In Brasile continuano a diminuire i costi di produzione

In Brasile a marzo, rispetto al mese precedente, i costi medi di produzione del settore suinicolo e di quello avicolo sono ulteriormente diminuiti rispettivamente del 4,3% e del 4,4%. I dati sono stati forniti dal Central Intelligence Poultry and Swine (CIAS) e della Brazilian Agricoltura Research Corporation (Embrapa).

L’indice del costo di produzione dei broiler, ICPFrango, si è attestato a 187,2 punti rispetto ai 202,3 del mese di gennaio, e ai 195,8 di febbraio. Un anno fa, l’indice era 214,8, arrivando a un picco di 242,3 nel mese di giugno 2016, spinto verso dai prezzi molto elevati dei mangimi.

Nei broiler il costo dei mangimi costituisce quasi 66,9% del costo totale di produzione, e la sua costante diminuzione è il motivo principale del calo dell’ICPFrango dalla metà dello scorso anno. La riduzione è stata leggermente superiore al 4,3% tra febbraio e marzo 2017, e di circa il 11,3% dall’inizio dell’anno. Sono inoltre state registrate diminuzioni marginali di energia, riscaldamento, e del costo del capitale. Rispetto a marzo 2016, i costi di trasporto e del lavoro sono leggermente superiori rispettivamente dello 0,37% e dello 0,20%.

I costi medi per i produttori di suini, misurati con l’indice ICPSuíno, hanno subito una continua riduzione mensile rispetto al 253,7 punti registrati a giugno 2016. A marzo 2017, il CIAS ha calcolato un indice pari a 192,7, mentre era 211,5 a gennaio, e 201,4 a febbraio. Rispetto a marzo 2016, si tratta di un calo dell’11,3%.

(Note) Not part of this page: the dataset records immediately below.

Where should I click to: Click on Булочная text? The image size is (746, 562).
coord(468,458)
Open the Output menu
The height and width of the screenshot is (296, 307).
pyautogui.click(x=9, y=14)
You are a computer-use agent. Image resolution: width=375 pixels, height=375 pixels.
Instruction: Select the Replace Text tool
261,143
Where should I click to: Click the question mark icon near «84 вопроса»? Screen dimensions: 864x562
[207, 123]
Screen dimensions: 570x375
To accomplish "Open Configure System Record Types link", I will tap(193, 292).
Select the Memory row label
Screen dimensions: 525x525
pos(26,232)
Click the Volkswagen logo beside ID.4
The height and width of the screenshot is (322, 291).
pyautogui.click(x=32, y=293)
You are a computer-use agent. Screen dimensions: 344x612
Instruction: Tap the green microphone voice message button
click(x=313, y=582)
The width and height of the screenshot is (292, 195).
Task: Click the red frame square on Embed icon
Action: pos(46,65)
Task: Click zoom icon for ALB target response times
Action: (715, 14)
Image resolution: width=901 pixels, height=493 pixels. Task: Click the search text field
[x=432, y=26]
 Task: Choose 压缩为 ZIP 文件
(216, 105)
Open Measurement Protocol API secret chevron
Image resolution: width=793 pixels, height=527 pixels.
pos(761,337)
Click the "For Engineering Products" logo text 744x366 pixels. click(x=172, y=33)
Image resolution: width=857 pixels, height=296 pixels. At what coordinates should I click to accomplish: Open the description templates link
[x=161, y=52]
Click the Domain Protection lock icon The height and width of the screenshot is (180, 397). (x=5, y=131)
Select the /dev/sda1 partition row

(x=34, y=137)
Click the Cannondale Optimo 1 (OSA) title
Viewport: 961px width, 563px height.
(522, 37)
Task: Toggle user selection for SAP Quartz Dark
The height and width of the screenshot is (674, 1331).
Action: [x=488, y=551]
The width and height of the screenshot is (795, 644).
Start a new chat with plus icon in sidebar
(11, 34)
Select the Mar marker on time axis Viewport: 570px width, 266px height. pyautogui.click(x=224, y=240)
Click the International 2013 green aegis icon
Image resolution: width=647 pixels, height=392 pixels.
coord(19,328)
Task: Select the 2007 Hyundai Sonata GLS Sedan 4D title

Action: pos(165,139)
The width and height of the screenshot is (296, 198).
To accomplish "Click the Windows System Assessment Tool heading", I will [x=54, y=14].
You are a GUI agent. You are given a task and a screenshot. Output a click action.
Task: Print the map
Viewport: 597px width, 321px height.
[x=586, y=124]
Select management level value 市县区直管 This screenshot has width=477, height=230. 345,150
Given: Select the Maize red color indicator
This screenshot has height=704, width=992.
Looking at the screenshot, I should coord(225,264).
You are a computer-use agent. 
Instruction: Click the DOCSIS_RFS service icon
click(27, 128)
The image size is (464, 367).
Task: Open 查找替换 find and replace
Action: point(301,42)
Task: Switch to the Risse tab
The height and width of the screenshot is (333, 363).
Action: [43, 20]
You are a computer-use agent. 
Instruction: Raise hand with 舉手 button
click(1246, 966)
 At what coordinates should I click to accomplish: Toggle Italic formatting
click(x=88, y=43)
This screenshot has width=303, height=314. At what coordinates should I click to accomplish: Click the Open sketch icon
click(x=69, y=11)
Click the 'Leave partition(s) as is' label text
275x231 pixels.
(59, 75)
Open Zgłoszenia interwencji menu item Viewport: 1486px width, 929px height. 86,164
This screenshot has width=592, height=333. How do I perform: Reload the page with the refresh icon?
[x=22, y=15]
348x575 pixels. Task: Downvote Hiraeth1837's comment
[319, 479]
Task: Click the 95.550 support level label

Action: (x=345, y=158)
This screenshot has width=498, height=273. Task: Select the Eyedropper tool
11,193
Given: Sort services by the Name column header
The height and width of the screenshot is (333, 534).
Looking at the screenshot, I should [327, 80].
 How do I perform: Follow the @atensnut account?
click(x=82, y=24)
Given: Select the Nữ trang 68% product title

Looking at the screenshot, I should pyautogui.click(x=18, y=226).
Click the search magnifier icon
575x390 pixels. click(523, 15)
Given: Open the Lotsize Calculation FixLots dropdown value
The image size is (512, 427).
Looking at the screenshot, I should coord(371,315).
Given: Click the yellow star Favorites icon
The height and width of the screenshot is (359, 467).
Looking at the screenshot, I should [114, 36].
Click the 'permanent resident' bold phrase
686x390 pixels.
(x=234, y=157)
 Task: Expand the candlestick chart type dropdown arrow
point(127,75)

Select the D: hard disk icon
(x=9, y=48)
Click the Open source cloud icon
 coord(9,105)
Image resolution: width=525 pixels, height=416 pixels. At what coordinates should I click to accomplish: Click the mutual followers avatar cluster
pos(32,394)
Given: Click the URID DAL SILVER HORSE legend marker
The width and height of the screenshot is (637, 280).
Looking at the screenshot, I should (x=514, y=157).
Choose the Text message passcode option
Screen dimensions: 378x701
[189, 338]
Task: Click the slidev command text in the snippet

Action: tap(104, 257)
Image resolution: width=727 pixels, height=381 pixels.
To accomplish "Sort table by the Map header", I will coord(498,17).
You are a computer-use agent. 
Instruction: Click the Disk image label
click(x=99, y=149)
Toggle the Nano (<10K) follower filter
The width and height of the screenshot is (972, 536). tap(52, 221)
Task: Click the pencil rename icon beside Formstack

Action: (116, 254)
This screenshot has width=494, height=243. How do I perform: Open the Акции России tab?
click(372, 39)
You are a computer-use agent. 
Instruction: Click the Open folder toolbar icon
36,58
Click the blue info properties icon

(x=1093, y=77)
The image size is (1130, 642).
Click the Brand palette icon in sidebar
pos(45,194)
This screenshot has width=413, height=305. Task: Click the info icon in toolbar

Anche in questo caso la diminuzione dell’ICPSuìno è dovuta al calo dei mangimi. Nel settore suinicolo la nutrizione copre circa il 73,3% del costo totale di produzione. Rispetto a marzo 2016, i costi medi dei mangimi destinati alla produzione di suini sono scesi del 12,7% mentre quelli di trasporto e lavoro sono aumentati rispettivamente dell’1% e dello 0,5%.